STUDIES OF TURBULENT ROTATING CONVECTION

Geophysical Fluid Dynamics Laboratory, Univ. of Colorado

This research is funded by the National Science Foundation, Div. of Physical Meteorology, and NASA, Division of Microgravity Science and Applications.

Experiments in rotating cylindrical containers of fluid are carried to generate data on the structure of thermally heated turbulent motions that are strongly influenced by basic system rotation.  Such rotationally constrained convective flows occur in stars, planetary atmospheres and in the Earth's oceans.  Experimental results are compared with computational simulations of rotating convection by our collaborators:  Joe Werne, Keith Julien and Nic Brummell.  The experiments extend the direct numerical simulation results by going several orders of magnitude higher in Rayleigh number (a measure of thermal forcing) and Taylor number (a measure of system rotation), than can be attained with present computers.

Research Assistant Scott Kittelman with the rotating cell.

Sketch of the rotating flow.  The heating generates cyclonic plumes.  These interact at moderate rotation levels to produce a mean meridional overturning circulation that  precesses in the anti-cyclonic sense (opposite to the basic rotation Omega).  This precessing cell is most easily detected by comparing temperature time series at the side of the container (at mid-depth), with measurements at the center point (as shown in the above cartoon).

For example, in the precessing mean flow regime, the side probe shows a long period oscillation associated with the successive arrivals of the hot and cold branches of the mean meridional cell.  The high frequency content of these time series is due to convective plumes.

Measurements of the statistics of temperature fluctuations at the center of the cell indicate that if the Rayleigh number is large enough, there is a substantial range of basic rotation over which there is Gaussian behavior associated with lateral mixing by vortices.  At lower thermal forcing exponential statistics are found at all rotation rates.

Top:  PDF at Ra = 3*1011 , Ta = 1010  .  Bottom:   Ra = 3*1011 , Ta = 0 (non-rotating).

At zero Taylor number  [Ta = (2*Omega*H*H/viscosity)^2, where Omega is basic rotation frequency and H is the depth of the cell ], Gaussian statistics are found at large but not extreme values of the Rayleigh number Ra, which measure the strength of the thermal forcing.  At very large Ra and Ta = 0 the statistics are exponential.  As Ta is raised the width of the Gaussian region shrinks, so that at moderately large Ra, exponential statistics are observed for all Ta.  However, as Ra becomes large enough so that the rotating turbulence is very vigorous, the Gaussian region returns.  We have quantified this by measuring the deviation from Gaussian behavior.

At PDF level 0.001 we fit the data and measure the distance of the curve from Gaussian (0) to exponential (1.0) statistics.  The following plot summarizes the results.

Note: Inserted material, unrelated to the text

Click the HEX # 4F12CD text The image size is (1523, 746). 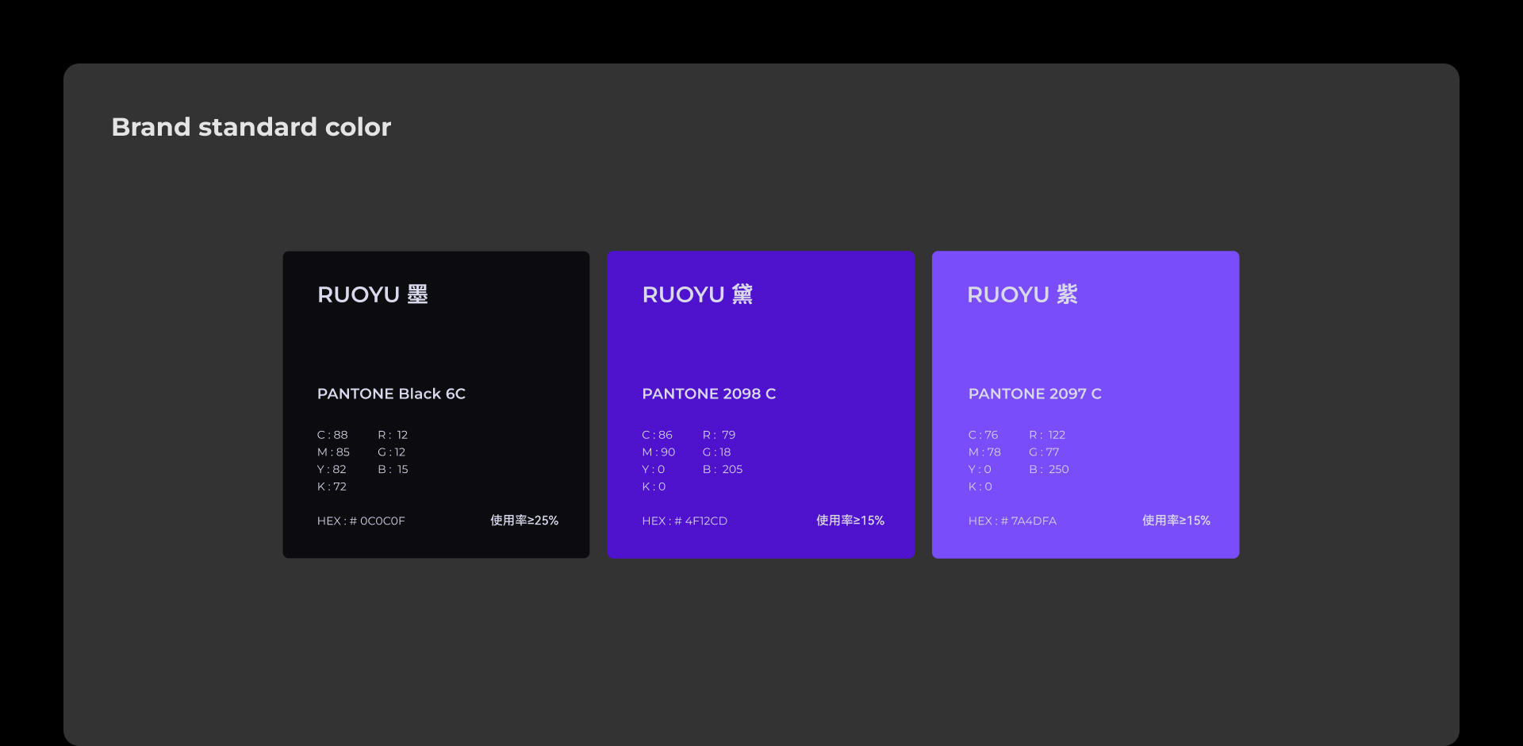(685, 521)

The smallest cylinder with the the weakest imposed temperature difference dT has the lowest Rayleigh number.  The range of Guassian behavior (or equivalently of sub-exponential statistics) is smaller than that for our large cylindrical tank with dT = 10C (in which the Rayleigh number is of order 10^12).

Rapidly rotating experiments are also subject to significant centrifugal buoyancy forces that are not usually included in computational simulations.  One consequence is that the centerpoint temperature is offset by a positive amount.  A model of the effects of centrifugal buoyancy on convection is in agreement with laboratory observations.